Dependency on a strong pre-trained backbone
Section 6.3.3 (Figure 5) shows that without a math- and code-rich pre-training corpus (Qwen2.5 vs Qwen1.5), minimal SFT is insufficient (9.2% vs 63.3% on AIME24). LIMO’s recipe assumes extensive pre-trained knowledge.
Heuristic scoring of reasoning chains
The quality metric relies on keyword-based counts and length (Section 3.1.2). While effective in ablations, it may reward verbosity or specific phrasing styles and might not capture deeper logical soundness beyond the final correctness filter.
Curation compute vs. training compute
Although training uses only 800 examples, constructing that set required multi-model sampling and 32-shot difficulty estimation for many candidates (Sections 3.1.1–3.1.2), which can be computationally expensive for new domains.
Inference-time cost
The approach leans on long output budgets (up to 32,768 tokens; Section 5). This improves accuracy but increases latency and cost per query.
Scope
The strongest results are in mathematics and math-heavy STEM. While MinervaMath and GPQA are included, broader reasoning domains (e.g., legal, medical, commonsense) are not evaluated, leaving generality to other domains as open.
Evaluation artifacts
Some benchmarks use greedy decoding while others use sampling (Section 5). LLM-based grading for complex answers can introduce subtle biases.
Data contamination risk is mitigated but not eliminated
Deduplication uses n-gram matching (Section 3.1.1); near-duplicate or paraphrastic leakage is harder to detect.

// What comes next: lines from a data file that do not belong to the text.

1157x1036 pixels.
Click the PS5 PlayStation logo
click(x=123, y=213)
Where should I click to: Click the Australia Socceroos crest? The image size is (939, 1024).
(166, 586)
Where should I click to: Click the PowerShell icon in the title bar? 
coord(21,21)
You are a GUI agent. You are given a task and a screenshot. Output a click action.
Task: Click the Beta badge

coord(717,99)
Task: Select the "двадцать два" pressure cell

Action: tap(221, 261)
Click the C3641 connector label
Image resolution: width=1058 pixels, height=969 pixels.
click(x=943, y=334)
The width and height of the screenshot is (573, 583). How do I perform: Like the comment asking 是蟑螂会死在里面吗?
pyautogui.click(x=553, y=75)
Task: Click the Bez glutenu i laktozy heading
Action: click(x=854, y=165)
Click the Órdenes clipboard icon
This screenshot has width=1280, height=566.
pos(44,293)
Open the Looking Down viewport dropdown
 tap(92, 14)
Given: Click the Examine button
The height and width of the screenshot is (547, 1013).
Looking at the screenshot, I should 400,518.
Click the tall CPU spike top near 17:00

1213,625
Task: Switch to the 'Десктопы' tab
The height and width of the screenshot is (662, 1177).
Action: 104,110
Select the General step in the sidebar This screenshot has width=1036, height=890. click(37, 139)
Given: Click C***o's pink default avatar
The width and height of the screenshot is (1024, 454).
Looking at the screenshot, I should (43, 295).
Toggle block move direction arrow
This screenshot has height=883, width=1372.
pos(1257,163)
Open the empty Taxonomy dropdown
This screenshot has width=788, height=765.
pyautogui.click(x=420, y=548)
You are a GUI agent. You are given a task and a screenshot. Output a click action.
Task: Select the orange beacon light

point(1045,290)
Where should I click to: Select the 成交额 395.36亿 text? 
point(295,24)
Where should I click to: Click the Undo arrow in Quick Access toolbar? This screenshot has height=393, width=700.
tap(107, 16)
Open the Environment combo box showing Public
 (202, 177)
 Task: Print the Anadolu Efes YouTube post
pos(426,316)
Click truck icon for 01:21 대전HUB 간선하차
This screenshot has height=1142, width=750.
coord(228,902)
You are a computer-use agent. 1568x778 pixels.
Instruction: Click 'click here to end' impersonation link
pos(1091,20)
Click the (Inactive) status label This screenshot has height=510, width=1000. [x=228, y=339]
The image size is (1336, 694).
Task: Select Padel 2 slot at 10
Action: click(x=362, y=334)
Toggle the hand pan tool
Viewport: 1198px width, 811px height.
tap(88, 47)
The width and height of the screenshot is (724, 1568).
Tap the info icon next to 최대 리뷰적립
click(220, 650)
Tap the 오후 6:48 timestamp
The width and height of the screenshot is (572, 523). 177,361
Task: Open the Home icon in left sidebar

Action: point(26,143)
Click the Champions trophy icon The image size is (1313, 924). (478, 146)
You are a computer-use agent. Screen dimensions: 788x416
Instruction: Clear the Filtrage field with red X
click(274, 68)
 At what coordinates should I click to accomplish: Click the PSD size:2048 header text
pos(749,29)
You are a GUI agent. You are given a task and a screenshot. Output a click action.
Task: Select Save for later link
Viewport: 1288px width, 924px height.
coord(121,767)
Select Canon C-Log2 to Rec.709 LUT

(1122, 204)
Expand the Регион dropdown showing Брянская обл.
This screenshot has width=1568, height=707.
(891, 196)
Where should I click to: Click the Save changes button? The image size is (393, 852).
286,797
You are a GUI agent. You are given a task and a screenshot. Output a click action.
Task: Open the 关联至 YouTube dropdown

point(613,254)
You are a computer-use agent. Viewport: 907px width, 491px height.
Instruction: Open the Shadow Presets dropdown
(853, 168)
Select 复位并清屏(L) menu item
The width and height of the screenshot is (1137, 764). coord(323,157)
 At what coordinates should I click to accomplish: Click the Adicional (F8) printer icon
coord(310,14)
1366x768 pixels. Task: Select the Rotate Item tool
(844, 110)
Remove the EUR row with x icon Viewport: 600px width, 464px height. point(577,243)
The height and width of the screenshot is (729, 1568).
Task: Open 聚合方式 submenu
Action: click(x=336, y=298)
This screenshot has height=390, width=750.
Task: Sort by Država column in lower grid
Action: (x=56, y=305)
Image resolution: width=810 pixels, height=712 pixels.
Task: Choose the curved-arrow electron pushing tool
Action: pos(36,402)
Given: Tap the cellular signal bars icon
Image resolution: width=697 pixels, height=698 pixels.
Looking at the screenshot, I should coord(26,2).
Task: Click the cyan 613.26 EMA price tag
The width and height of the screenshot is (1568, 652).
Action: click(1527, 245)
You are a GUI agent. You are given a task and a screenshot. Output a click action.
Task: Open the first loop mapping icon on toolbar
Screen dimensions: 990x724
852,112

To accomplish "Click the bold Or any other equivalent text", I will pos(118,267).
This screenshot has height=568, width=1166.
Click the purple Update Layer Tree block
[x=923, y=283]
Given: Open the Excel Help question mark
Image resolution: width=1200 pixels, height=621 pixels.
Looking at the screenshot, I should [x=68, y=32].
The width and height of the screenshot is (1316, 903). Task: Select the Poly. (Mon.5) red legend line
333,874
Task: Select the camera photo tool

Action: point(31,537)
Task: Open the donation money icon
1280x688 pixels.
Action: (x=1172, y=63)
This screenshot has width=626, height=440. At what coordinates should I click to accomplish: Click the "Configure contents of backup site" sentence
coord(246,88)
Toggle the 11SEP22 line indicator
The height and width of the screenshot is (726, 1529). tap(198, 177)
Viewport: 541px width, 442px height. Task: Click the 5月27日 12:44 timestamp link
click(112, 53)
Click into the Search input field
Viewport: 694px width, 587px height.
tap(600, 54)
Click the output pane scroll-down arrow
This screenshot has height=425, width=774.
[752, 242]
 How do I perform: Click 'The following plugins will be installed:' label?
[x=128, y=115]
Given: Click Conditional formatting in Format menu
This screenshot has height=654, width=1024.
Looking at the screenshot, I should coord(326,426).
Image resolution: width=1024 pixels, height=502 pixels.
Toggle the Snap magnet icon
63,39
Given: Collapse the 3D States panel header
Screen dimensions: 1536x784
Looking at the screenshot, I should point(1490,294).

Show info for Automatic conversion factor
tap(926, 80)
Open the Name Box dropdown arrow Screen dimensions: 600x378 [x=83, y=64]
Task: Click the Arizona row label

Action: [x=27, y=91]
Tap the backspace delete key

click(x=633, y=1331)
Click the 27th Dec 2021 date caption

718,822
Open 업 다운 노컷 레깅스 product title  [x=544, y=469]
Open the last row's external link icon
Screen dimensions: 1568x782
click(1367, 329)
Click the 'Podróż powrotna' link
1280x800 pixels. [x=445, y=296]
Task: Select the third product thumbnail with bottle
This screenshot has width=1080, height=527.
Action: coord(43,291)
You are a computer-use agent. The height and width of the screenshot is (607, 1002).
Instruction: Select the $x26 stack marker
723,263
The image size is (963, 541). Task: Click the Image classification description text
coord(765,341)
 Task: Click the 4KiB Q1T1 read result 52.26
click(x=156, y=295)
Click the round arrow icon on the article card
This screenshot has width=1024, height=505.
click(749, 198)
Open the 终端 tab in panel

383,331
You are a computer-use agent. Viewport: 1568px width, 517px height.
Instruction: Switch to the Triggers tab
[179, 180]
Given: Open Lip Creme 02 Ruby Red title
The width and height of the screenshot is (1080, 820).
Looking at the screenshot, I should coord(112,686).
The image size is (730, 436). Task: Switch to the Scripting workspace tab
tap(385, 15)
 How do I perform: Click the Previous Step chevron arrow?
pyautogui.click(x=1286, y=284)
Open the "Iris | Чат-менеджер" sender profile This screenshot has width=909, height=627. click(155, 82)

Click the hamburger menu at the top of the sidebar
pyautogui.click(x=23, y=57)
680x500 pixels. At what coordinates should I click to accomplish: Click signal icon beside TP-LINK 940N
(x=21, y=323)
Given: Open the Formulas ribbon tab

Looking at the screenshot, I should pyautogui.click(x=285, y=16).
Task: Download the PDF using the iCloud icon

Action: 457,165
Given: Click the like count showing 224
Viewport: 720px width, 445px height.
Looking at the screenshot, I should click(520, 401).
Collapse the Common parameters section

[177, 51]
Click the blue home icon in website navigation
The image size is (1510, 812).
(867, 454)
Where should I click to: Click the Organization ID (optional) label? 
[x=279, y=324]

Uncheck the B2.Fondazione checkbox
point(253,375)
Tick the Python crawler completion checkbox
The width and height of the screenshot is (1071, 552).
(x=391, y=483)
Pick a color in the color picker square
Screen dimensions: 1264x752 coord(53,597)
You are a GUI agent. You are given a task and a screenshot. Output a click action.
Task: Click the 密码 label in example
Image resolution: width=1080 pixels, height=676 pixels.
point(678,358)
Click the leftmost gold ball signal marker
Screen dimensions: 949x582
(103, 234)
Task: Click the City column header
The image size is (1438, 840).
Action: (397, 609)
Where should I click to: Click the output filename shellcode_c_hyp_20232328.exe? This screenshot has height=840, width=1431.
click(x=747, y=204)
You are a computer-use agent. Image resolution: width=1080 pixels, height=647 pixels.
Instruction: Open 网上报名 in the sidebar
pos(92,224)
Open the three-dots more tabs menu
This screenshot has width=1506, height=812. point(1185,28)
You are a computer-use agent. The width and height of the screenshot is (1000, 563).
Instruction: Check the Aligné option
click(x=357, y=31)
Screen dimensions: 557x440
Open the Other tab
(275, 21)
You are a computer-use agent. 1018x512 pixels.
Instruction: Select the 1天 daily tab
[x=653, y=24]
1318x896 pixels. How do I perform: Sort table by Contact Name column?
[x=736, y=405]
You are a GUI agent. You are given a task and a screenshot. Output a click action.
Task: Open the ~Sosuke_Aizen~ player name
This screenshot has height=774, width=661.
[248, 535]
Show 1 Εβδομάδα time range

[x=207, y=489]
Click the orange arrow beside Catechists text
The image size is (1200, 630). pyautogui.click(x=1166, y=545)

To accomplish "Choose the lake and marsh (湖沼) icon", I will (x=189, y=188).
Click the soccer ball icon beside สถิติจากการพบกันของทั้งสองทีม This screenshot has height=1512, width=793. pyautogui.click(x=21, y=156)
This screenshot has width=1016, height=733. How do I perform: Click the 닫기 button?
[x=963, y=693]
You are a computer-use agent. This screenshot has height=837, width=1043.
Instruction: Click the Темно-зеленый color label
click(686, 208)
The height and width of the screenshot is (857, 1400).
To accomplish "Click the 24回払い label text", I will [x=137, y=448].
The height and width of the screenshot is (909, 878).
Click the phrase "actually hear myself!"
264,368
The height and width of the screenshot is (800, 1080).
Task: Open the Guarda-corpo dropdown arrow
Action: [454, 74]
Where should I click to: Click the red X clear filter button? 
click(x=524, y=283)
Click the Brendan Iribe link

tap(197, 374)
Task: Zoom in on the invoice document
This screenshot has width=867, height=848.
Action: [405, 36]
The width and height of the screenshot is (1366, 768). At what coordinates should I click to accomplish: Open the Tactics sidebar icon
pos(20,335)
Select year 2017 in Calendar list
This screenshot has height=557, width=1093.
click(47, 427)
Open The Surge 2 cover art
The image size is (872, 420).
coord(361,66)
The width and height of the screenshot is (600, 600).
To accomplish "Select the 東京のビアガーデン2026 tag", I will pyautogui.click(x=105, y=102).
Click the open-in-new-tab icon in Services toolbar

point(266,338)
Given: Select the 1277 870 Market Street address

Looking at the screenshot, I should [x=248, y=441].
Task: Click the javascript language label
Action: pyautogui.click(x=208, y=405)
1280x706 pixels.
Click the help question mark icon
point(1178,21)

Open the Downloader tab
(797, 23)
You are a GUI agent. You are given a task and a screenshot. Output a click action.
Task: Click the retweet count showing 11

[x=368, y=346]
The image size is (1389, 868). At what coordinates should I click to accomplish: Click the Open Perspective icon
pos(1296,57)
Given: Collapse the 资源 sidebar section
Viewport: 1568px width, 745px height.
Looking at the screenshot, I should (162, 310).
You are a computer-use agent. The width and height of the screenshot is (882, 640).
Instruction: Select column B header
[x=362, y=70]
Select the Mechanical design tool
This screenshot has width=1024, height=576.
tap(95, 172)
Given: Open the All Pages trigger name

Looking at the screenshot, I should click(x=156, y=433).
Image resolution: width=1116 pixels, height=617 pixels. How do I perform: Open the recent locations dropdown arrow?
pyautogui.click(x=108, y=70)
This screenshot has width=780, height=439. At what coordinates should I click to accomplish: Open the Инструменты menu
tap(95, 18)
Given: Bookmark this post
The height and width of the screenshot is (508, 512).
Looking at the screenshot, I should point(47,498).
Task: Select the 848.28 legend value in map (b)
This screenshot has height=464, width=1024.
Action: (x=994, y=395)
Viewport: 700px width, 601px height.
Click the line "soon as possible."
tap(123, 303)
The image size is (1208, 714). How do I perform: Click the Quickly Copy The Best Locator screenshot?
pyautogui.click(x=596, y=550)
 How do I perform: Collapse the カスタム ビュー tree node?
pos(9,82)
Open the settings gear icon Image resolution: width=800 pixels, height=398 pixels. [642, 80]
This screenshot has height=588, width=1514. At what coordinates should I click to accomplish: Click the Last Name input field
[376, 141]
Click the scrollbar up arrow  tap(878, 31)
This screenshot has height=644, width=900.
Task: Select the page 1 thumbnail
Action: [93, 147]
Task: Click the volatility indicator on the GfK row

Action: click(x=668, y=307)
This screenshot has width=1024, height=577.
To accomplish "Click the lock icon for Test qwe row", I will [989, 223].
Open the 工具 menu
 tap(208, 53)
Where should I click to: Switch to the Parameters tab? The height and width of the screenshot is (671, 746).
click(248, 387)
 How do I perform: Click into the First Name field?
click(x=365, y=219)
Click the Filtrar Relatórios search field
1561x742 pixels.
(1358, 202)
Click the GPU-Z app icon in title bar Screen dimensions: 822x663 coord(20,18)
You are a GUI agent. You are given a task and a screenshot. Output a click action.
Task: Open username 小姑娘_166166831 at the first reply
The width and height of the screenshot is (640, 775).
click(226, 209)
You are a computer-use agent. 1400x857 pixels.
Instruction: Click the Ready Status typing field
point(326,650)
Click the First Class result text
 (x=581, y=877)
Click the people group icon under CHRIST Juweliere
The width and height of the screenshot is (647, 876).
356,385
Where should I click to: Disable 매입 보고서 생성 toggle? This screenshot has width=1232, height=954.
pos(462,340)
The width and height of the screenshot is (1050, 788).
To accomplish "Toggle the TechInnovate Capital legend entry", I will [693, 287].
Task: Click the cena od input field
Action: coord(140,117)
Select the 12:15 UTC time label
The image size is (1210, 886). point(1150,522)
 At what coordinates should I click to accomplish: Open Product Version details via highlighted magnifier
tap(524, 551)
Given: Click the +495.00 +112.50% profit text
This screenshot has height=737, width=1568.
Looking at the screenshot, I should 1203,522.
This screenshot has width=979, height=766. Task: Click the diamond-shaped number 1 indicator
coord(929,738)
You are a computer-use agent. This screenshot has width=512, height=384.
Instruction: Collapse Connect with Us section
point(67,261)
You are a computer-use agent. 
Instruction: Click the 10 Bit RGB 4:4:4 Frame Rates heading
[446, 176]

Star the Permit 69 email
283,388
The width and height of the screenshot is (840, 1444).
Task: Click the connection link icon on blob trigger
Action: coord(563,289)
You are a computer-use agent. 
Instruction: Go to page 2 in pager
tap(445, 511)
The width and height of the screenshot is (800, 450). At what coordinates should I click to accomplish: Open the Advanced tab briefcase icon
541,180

7. Implications and Future Directions¶

How this changes the field
Establishes a credible, empirically validated path to high-level reasoning without massive SFT: prioritize a small number of high-difficulty, high-quality, long-form examples and give the model ample inference-time budget (Sections 1, 6.2, Figures 7–8).
Reframes “training for reasoning” as “eliciting existing knowledge with cognitive templates,” shifting attention from dataset size to exemplar design.
What follow-up research this enables
Automated data selection: Replace heuristic quality scoring with learned evaluators for chain quality, or use active learning to choose the next best problems (Section 6.3.5 hints at this).
Domain transfer: Apply LIMO to programming, scientific reasoning, or multi-modal settings to test the hypothesis beyond math.
Efficiency research: Co-design training and inference budgets—e.g., when can shorter chains with better self-verification match long chains?
Robust quality metrics: Develop content-aware logic checks (e.g., step-level consistency proofs) rather than keyword proxies.
Backbone analysis: Quantify how much and what kind of pre-training data is “enough” to cross the elicitation threshold (Section 6.3.3 suggests strong sensitivity).
Practical applications
Education/tutoring: Models that show their reasoning and verify steps are useful for pedagogy.
Competitive math and STEM assistance: High AIME24 and MATH500 scores (Table 1) indicate utility for problem solving and solution drafting.
Low-resource model development: Institutions without massive compute can fine-tune competitive reasoners by investing in careful example selection rather than huge datasets.

In short, Sections 3–6 collectively make the case that with the right backbone, a small set of carefully crafted, difficult, and explicitly reasoned examples—and sufficient test-time “scratch space”—can substitute for orders of magnitude more training data, yielding both in-domain strength and robust OOD generalization.